Research shows that forgetting is an active process that frees up cognitive resources. When your brain discards irrelevant information, it leaves more capacity for what actually matters. This isn’t a bug—it’s how you make good decisions without drowning in noise.
Neuroscientist Blake Richards puts it plainly: “The goal of memory is not to transmit the most accurate information over time, but to guide intelligent decision-making.”
In a dynamic world, remembering everything is worse than remembering the right things. Your brain knows this. AI should too.
The Problem with Perfect Memory
After months of building blah.chat, I kept hitting the same wall: the AI would remember trivial details from weeks ago while forgetting important preferences mentioned yesterday. Or it would drown in context, unable to distinguish signal from noise.

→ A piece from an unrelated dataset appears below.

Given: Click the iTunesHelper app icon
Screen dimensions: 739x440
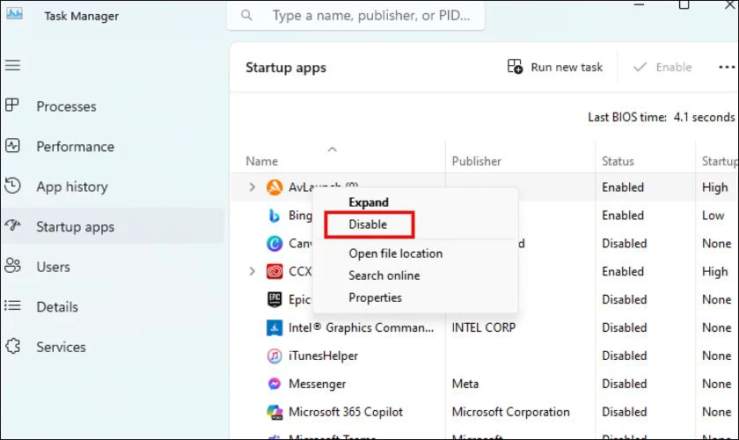Looking at the screenshot, I should (x=274, y=356).
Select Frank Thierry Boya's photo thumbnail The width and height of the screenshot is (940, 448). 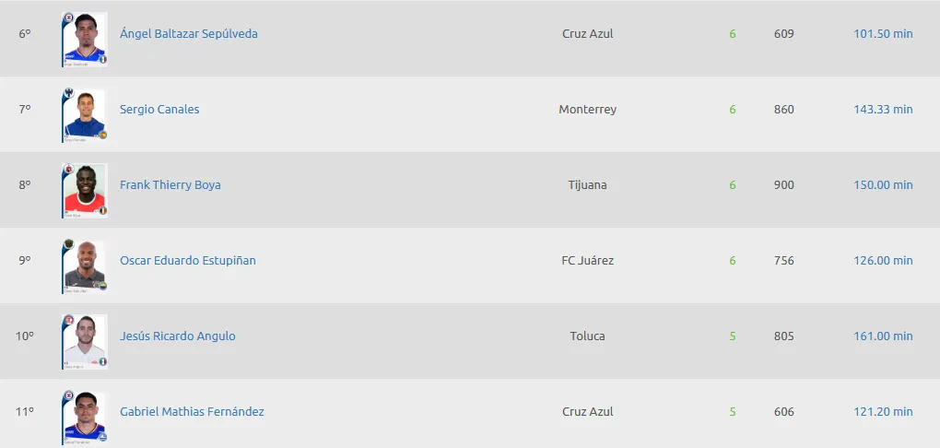pos(85,190)
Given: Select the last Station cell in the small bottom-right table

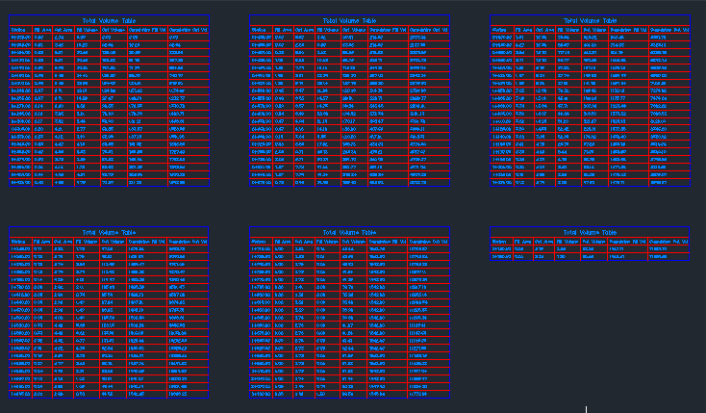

Static memory (like ChatGPT’s facts list) doesn’t decay. Append-only RAG systems treat all context equally. Both approaches miss the fundamental insight: memory should be dynamic, selective, and adaptive.
So we built something different. Memory that works like your memory: important things stick, trivial things fade, and related memories surface together when needed.
The Problem with Current AI Memory
There are three common approaches to AI memory today:
1. No memory (stateless)
Every conversation starts fresh. What you said five minutes ago is gone. This is most chatbots.
2. Simple context buffering (RAG)
Dump recent conversation history into context. Works until you hit token limits. No understanding of what matters.
3. Static fact lists (ChatGPT’s approach)
Save explicit memories: “User prefers dark mode.” “User lives in London.” These persist forever with no decay, no forgetting, no connection between memories.
The problem? None of these mirror how human memory actually works.
You don’t remember every conversation equally. You don’t keep trivial facts forever. You don’t store memories in isolation.
How Human Memory Really Works
Cognitive science has known for over a century how memory functions:
1. Ebbinghaus Forgetting Curve (1885)
Memories decay exponentially over time unless reinforced. Hermann Ebbinghaus discovered this by memorizing nonsense syllables and testing recall at intervals:
- After 20 minutes: ~58% retained
- After 1 day: ~34% retained
- After 6 days: ~25% retained
- After 31 days: ~21% retained
But here’s the key: important memories decay slower. Your first kiss? Still vivid decades later. What you had for lunch Tuesday? Already fuzzy.
2. Spaced Repetition
Every time you retrieve a memory, it gets stronger. But not linearly — the spacing between retrievals matters. Remembering something after 3 days strengthens it more than remembering it after 3 hours.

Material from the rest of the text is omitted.